* Set problem A
According to the Windows 8.1 Enterprise text, what name does Microsoft give the feature that limits Windows Store access to approved apps only?

* Source excerpt
The security enhancements continue with what Microsoft calls Device Lockdown, which is actually a means of limiting access to the Windows Store to only approved apps. Windows 8.1 Enterprise will also include application side-loading so that corporate apps don’t need to be uploaded to the Windows Store prior to being installed.
Rather than make this a laundry list of Windows 8.1 features, it’s better to say that Windows 8.1 Enterprise appears to be a real enterprise platform. While it shares much in common with the consumer versions of Windows 8.1, there’s also a lot that’s new that consumers will never see.
Of course, Microsoft has offered special enterprise features for Windows business users before. But now they’re being offered as an integral part of the operating system, in much the same way as it delivered Windows 7 Enterprise, but this time with more features and deeper integration.
The preview version of Windows 8.1 Enterprise is available for download now. Microsoft is also offering deployment help, and there’s a new blog for deployment planning geared to Windows 8.1. Some of the Microsoft Windows 8.1 deployment tools are already available for you to try out.
Even if you haven’t started using the initial Windows 8.1 Preview software, this is a good time to download the version that’s aimed at the IT department and start getting familiar with this new version of Windows. With the changes designed to make the experience significantly more enterprise friendly, and with the significant security and management improvements, you may find that Windows 8 isn’t so bad after all, especially now that you can boot directly to the desktop.

Records from a data collection:
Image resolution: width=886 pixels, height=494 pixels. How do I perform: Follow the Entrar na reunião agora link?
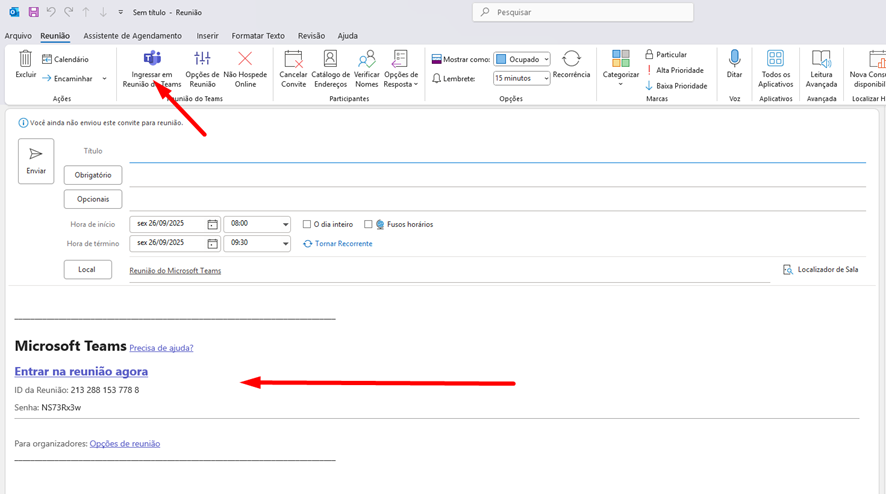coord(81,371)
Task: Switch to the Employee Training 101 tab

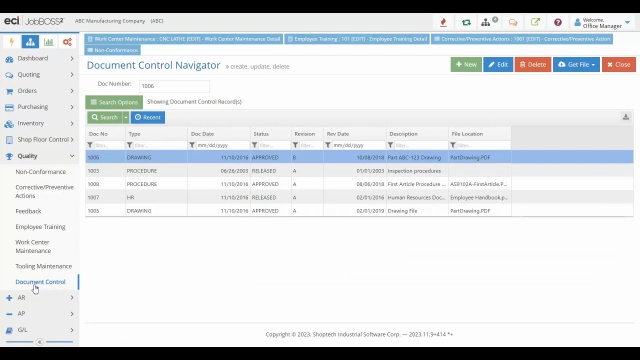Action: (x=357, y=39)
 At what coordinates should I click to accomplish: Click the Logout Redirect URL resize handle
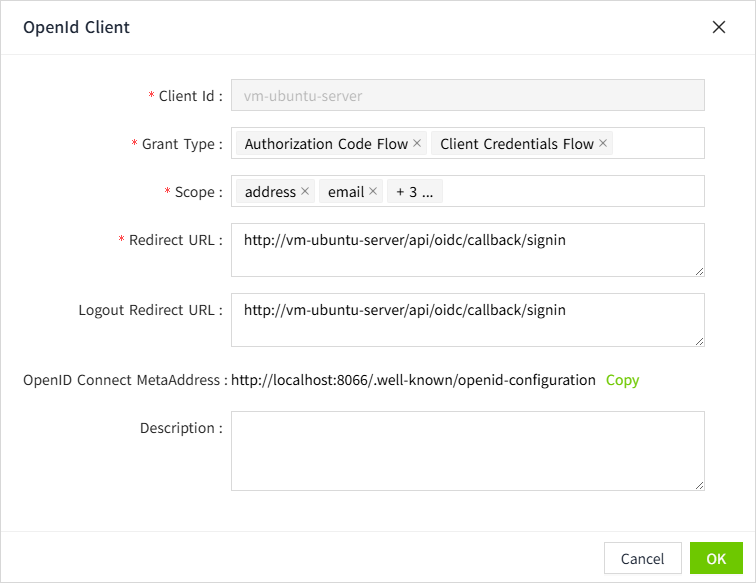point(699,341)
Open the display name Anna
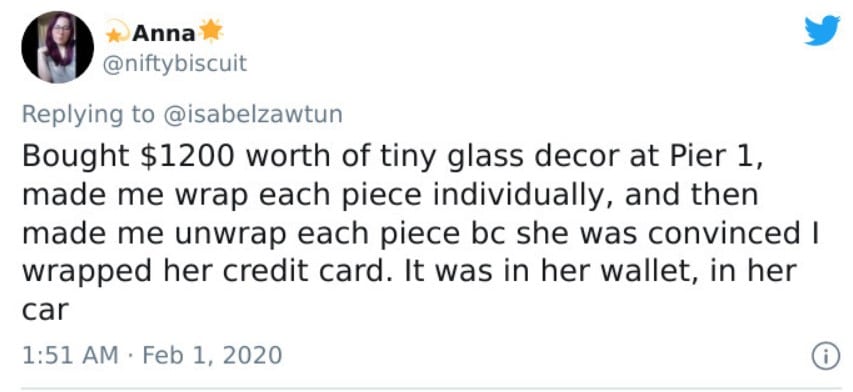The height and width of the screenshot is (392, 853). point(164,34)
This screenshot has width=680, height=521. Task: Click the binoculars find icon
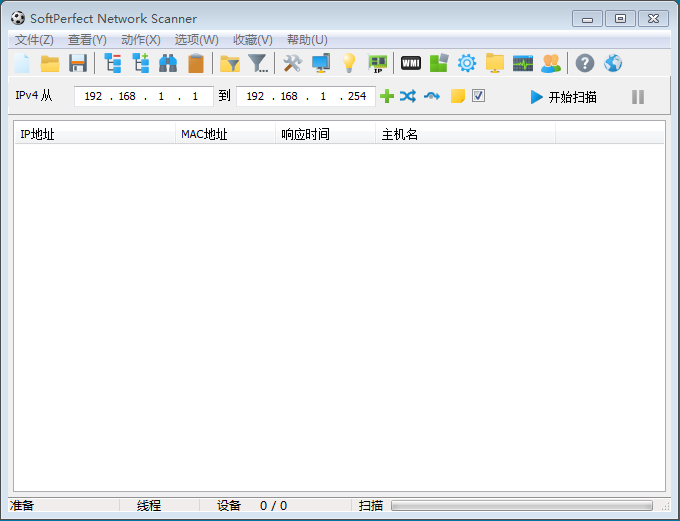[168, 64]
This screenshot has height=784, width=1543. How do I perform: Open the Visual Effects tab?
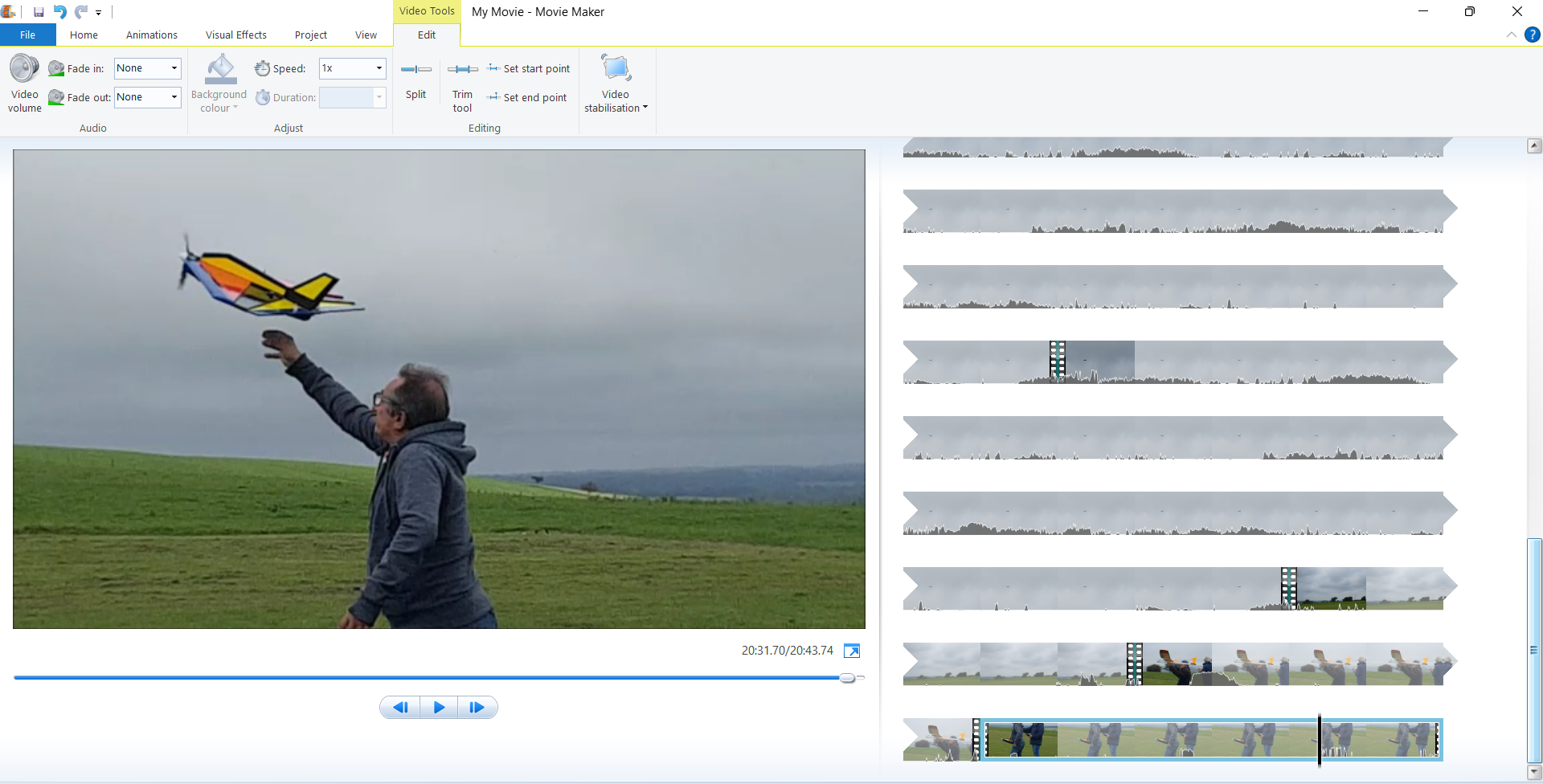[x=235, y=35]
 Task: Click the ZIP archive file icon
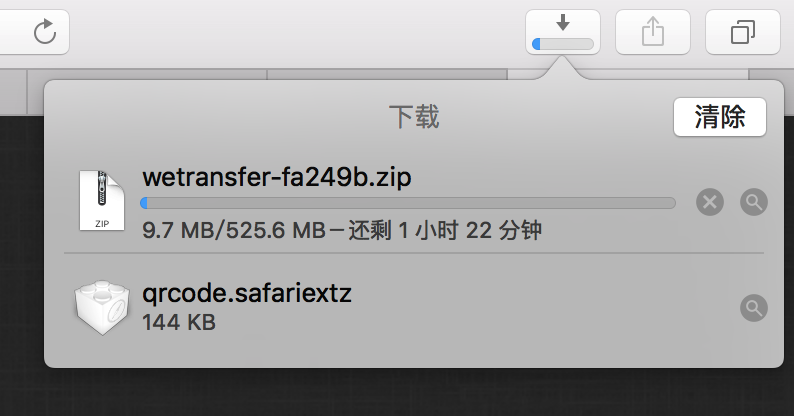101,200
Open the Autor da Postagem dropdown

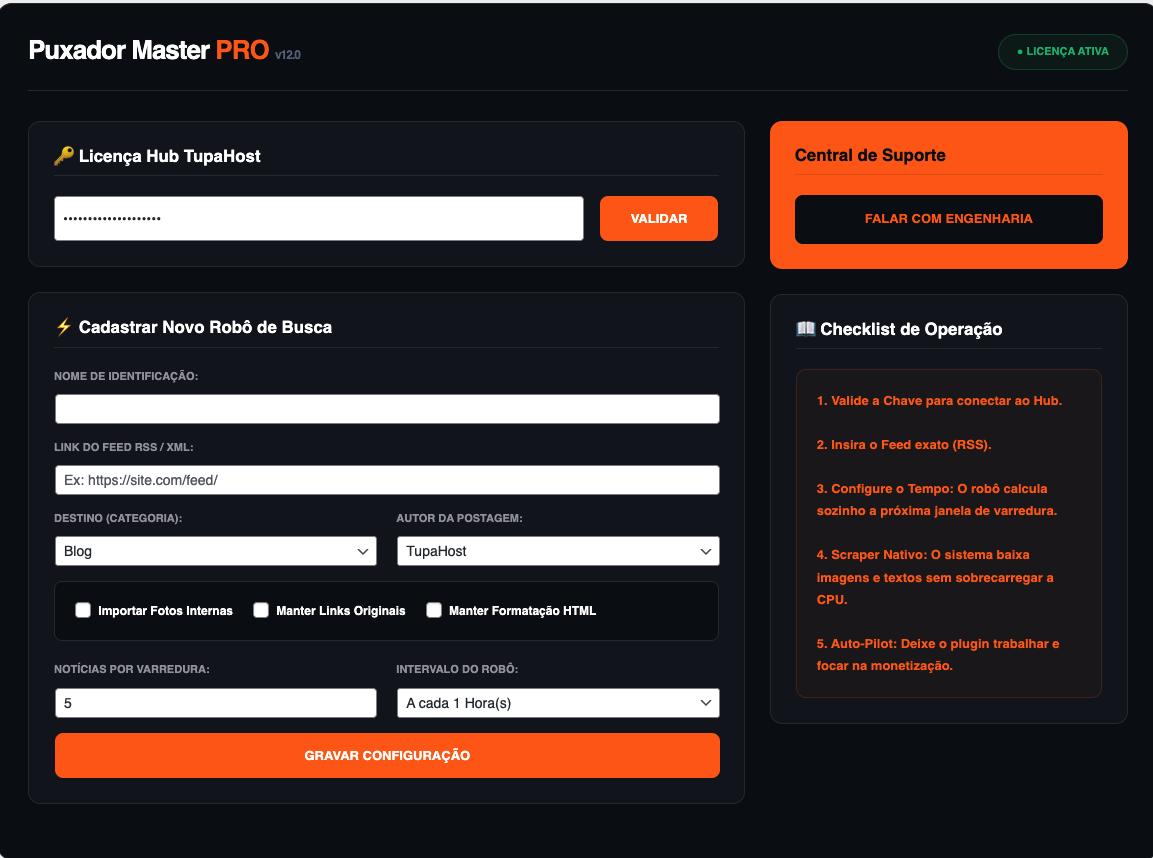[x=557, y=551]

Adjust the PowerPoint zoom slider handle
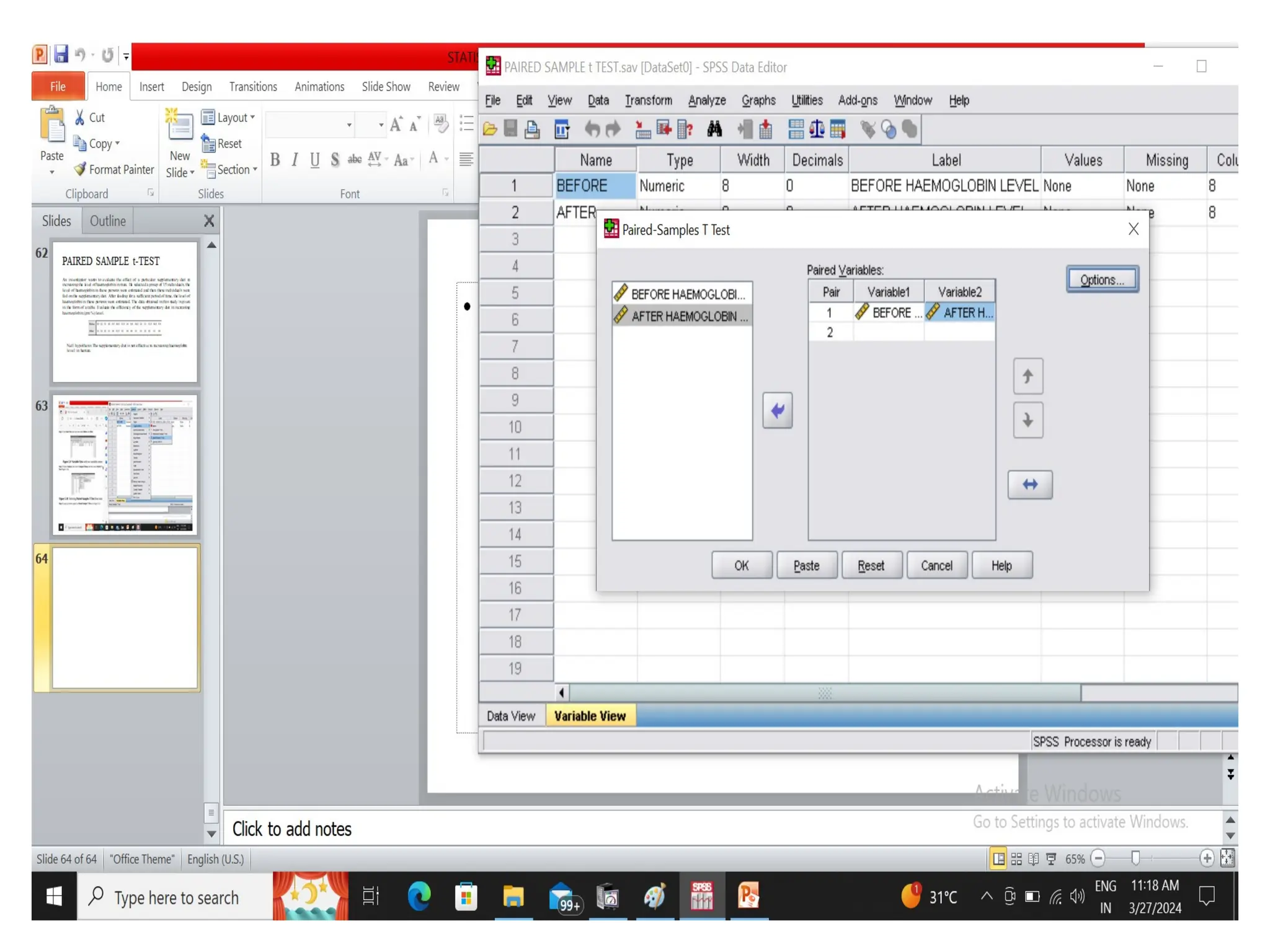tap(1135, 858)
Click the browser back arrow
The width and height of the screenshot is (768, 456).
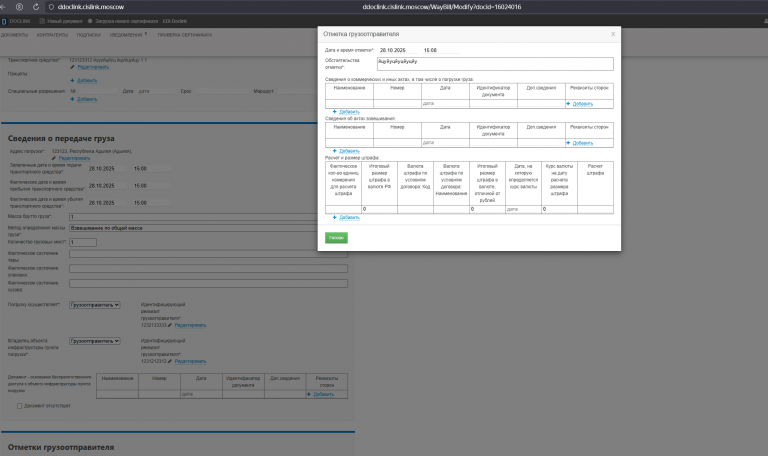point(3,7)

* Set problem B
Put the lines of the listing, everything from the line containing "Open the Autor da Postagem dropdown" down to the end of the listing, into a JSON list of strings with one string per line. Skip blank lines and leave the pictures out.

* Final answer A
Device Lockdown

* Final answer B
[
  "Open the Autor da Postagem dropdown",
  "[x=557, y=551]",
  "Adjust the PowerPoint zoom slider handle",
  "tap(1135, 858)",
  "Click the browser back arrow",
  "The width and height of the screenshot is (768, 456).",
  "point(3,7)"
]